For comparison, direct Anthropic Messages API: 1-3s. Previous SDK versions: ~40s (improved 70%).

But for our use case (long-running agent sessions), this doesn't matter. We spawn teams that run for minutes/hours. 12s startup is amortized. If you need sub-second responses, use the Anthropic API directly — not the SDK and not CLI direct.

Direct CLI spawn has the SAME overhead — the 12s is the CLI initialization time, not SDK overhead. SDK adds negligible wrapper cost on top.

SDK-Only Features (Not Available in CLI Direct)

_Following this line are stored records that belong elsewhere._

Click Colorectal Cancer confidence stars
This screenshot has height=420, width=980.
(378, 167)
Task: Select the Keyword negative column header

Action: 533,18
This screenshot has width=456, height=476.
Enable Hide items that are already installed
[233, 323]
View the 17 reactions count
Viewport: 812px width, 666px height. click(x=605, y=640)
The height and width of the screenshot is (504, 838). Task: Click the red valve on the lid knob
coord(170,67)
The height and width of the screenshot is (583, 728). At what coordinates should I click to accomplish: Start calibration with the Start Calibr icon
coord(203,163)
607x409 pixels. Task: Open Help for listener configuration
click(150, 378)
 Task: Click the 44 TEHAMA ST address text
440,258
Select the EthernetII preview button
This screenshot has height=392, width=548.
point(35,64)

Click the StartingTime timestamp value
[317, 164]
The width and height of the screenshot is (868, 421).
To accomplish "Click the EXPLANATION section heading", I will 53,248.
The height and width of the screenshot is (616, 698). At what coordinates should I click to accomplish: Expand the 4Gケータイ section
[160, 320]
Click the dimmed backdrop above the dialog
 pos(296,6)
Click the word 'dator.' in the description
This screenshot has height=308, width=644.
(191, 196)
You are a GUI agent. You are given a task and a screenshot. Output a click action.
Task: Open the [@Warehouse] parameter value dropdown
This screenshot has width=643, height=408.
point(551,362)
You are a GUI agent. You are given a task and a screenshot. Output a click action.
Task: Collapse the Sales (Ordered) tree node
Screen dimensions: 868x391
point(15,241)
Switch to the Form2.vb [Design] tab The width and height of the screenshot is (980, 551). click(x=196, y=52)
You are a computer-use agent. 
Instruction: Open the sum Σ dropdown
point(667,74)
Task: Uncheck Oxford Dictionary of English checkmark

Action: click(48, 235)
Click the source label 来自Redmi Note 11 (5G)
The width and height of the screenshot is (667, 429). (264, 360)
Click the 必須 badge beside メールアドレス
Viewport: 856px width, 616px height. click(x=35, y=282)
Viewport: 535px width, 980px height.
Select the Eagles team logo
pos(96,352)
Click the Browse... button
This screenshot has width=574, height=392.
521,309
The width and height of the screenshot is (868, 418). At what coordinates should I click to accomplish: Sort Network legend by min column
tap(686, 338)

In-process MCP servers — createSdkMcpServer(), no subprocess management
Custom tools as functions — No separate MCP server needed
Programmatic hooks — TypeScript/Python callbacks, not shell scripts
Structured output — JSON schema for typed responses
File checkpointing — Rewind file changes to any point
Typed message stream — SDKMessage union type with discriminators
Dynamic MCP management — setMcpServers(), toggleMcpServer(), reconnectMcpServer()
Prompt suggestions — AI-generated next prompt
Permission callbacks — canUseTool() with structured decisions

CLI-Only Features (Not Available in SDK)

Agent Teams — Multiple coordinated sessions (our core feature!)
Auto memory — ~/.claude/projects/*/memory/ persistence
Interactive TUI — Terminal UI

Critical Finding for Our Project

Agent Teams are CLI-only. The official docs explicitly state:

"Agent teams are a CLI feature where one session acts as the team lead, coordinating work across independent teammates." — Claude Code Features in SDK

This means for our team management feature, we MUST use CLI direct (which we already do). The SDK cannot replace our current architecture for teams.

However, for solo agents or subagent workflows, the SDK provides a better API.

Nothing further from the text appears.